MADISON, Wis. - It's shaping up to be a busy two years on one of Madison's most popular streets.
A demolition project is already underway on State Street, with another proposed down the road and a major renovation of a pedestrian mall planned near campus.
City and University of Wisconsin-Madison officials sought public input Tuesday for a multimillion-dollar rehab project on the campus end of State Street at UW's Library Mall.
"As a city, we're trying to make sure we have a plan that's aesthetically pleasing and really fits into the design of the university," said Ald. Scott Resnick, who represents the campus area. He said construction would start in spring 2014.
Meanwhile, the Mullins Group of Madison has proposed demolishing the University Inn on the 500 block of State Street and building a stair-stepping tower of shops and apartments.
The plan would utilize the lone surface parking lot along State Street, which some call a waste of prime real estate and a space that panhandlers used in the past.
The building would be shorter along the street but would rise in height to a 12-story tower near Gilman and Frances Streets, said Brad Mullins of the development team.
The developers are planning on 250 to 300 apartment units, with granite counter tops and stainless steel appliances. It still needs approval from the city.
The proposal would displace current tenants, including a cell phone store and several restaurants, for 18 to 24 months during construction, Mullins said.

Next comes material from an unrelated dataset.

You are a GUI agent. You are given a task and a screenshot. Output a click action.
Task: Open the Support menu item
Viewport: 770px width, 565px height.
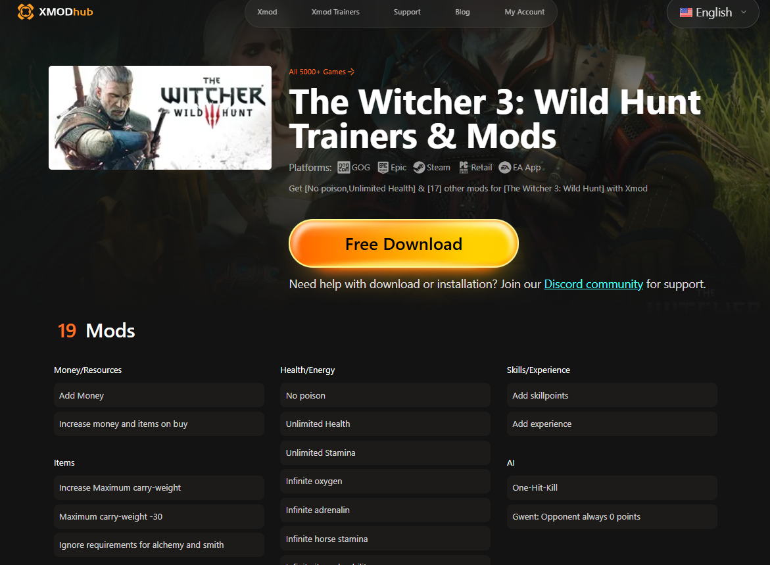[407, 12]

He said current tenants, such as Kabul Afghanistan and Mediterranean Cuisine could come back afterward, although the market will dictate that.
"This just kind of hits you in the gut," said Hamed Zafari, who runs the restaurant and found out about the proposal a few weeks ago. "You can never really prepare, even though we had some idea this was going to happen for the past five years."
Zafari said he would consider moving to Middleton, Madison's east side, or University Avenue, and would like to stay downtown if he can find an affordable space.Demolition, other proposals to redefine State Street
Business owners in the 100 block of State Street had similar fears a year ago, when the Block 100 Foundation proposed tearing down buildings for a restaurant, office space and shops.
Crews have now demolished part of the block, leaving two historic buildings near the Overture Center.
The new development is exciting for downtown, said Susan Schmitz, president of Downtown Madison, Inc.
"A lot is happening, which is wonderful," Schmitz said. "It's being driven by people wanting to continue to invest in downtown, and people wanting to live downtown and enjoy the downtown."
The 100 block project, backed by the Frautschi family, will take shape over the next year, Schmitz said.